* Exercise prompt:
All lines of the material that contain "each" must be copied out.

######

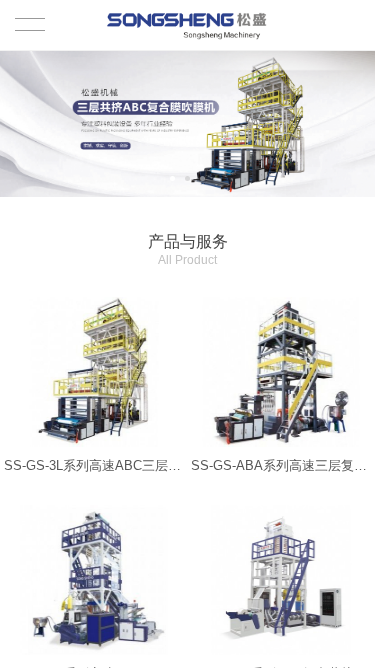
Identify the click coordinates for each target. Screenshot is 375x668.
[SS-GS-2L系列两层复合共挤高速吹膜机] (281, 580)
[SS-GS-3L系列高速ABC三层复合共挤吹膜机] (94, 372)
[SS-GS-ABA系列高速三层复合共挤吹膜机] (281, 372)
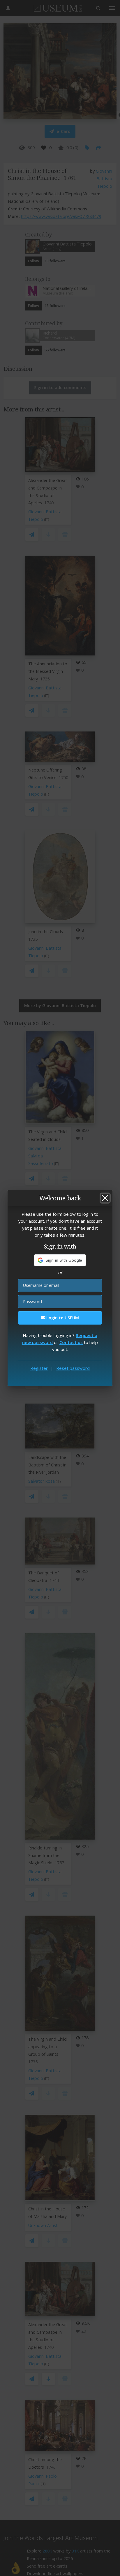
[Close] (105, 1198)
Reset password (73, 1368)
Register (39, 1368)
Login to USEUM (62, 1317)
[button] (60, 1260)
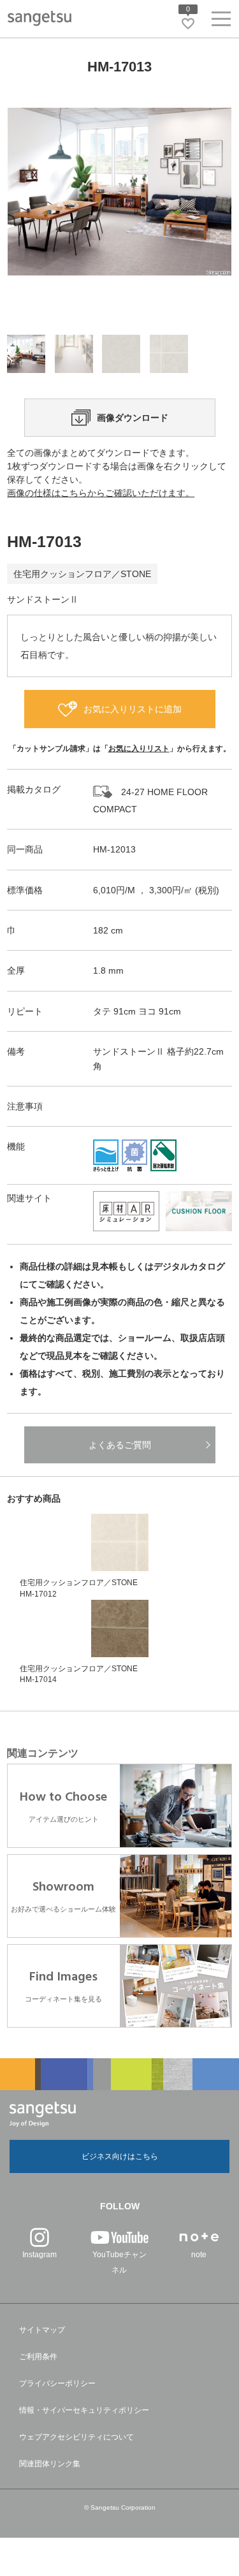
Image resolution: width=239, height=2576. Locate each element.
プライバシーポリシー (57, 2383)
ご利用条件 (38, 2356)
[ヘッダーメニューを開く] (221, 21)
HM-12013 (114, 849)
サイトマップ (42, 2329)
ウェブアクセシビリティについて (76, 2437)
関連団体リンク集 (49, 2463)
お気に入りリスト (139, 748)
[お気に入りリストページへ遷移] (188, 23)
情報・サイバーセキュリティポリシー (84, 2410)
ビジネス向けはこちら (120, 2156)
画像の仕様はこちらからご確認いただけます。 (100, 493)
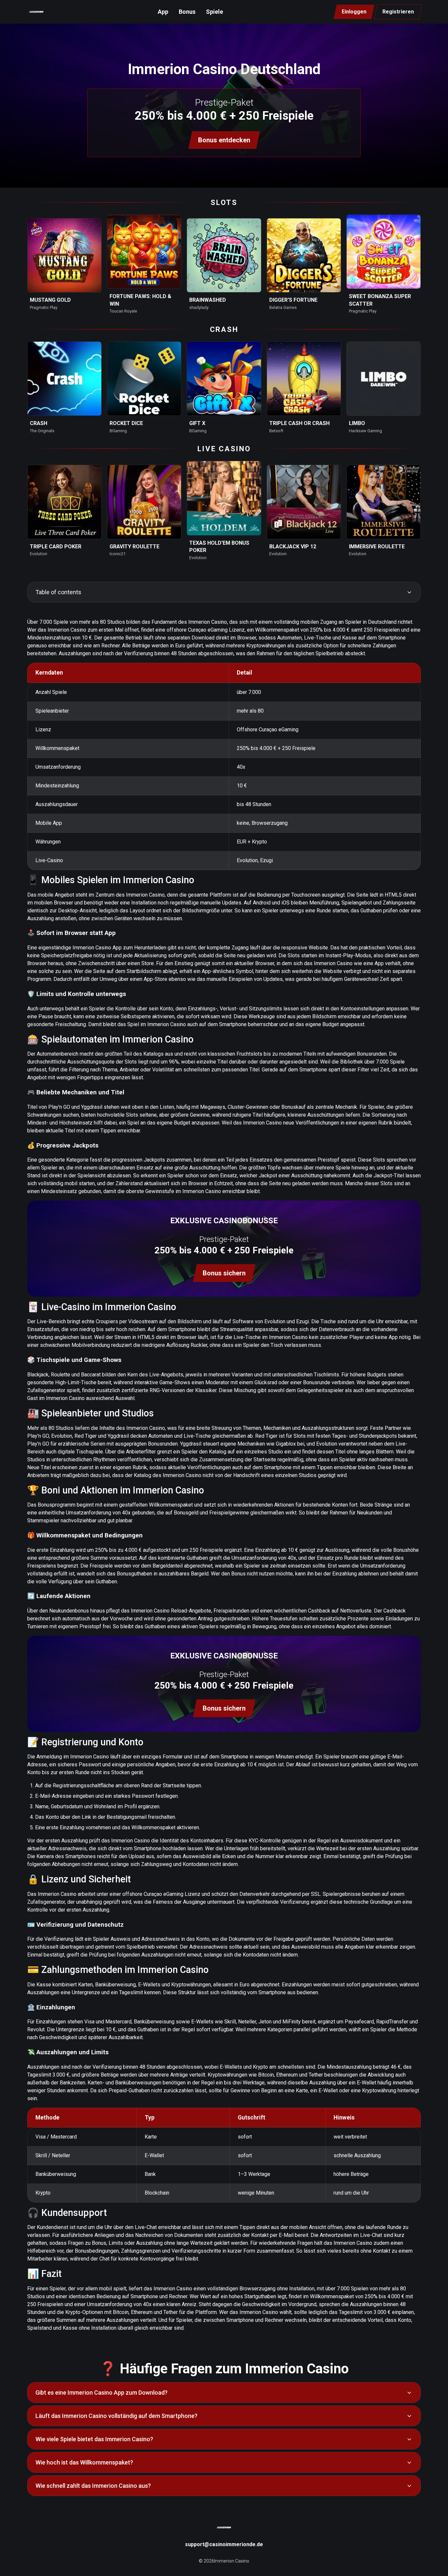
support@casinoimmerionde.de (224, 2544)
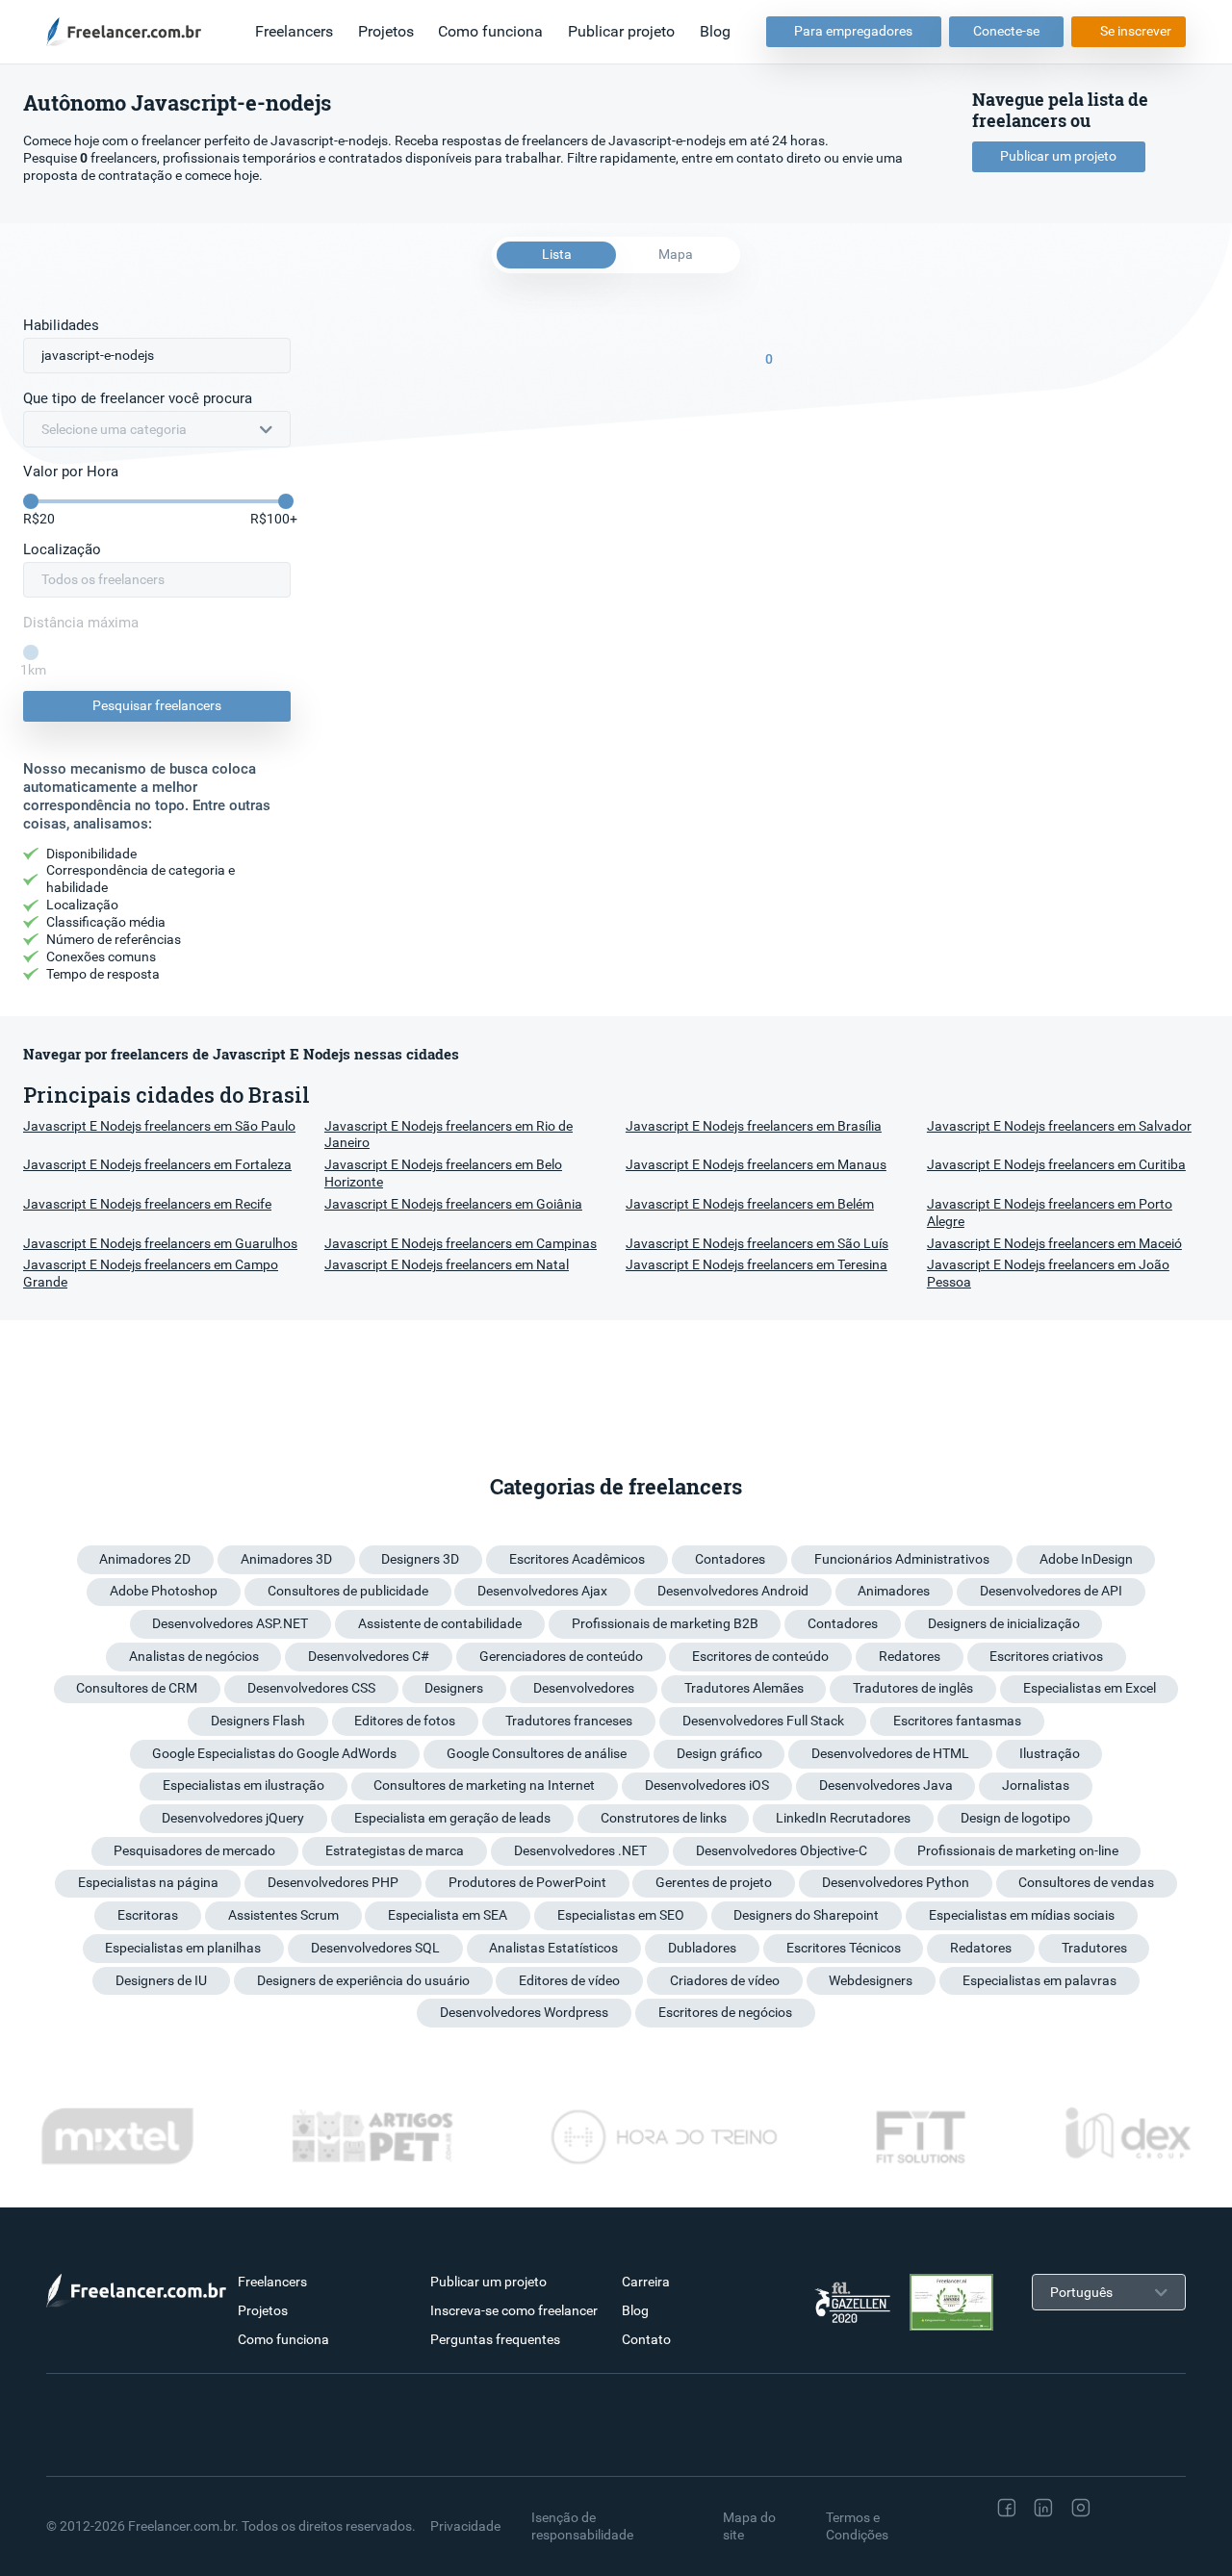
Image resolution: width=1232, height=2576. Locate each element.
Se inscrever (1135, 30)
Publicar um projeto (1058, 156)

######

* Answer to the exercise:
Identify the click coordinates for each target. Screenshot is 375x668.
Image resolution: width=239, height=2576. Locate each element.
Image resolution: width=1232, height=2576. Locate each element.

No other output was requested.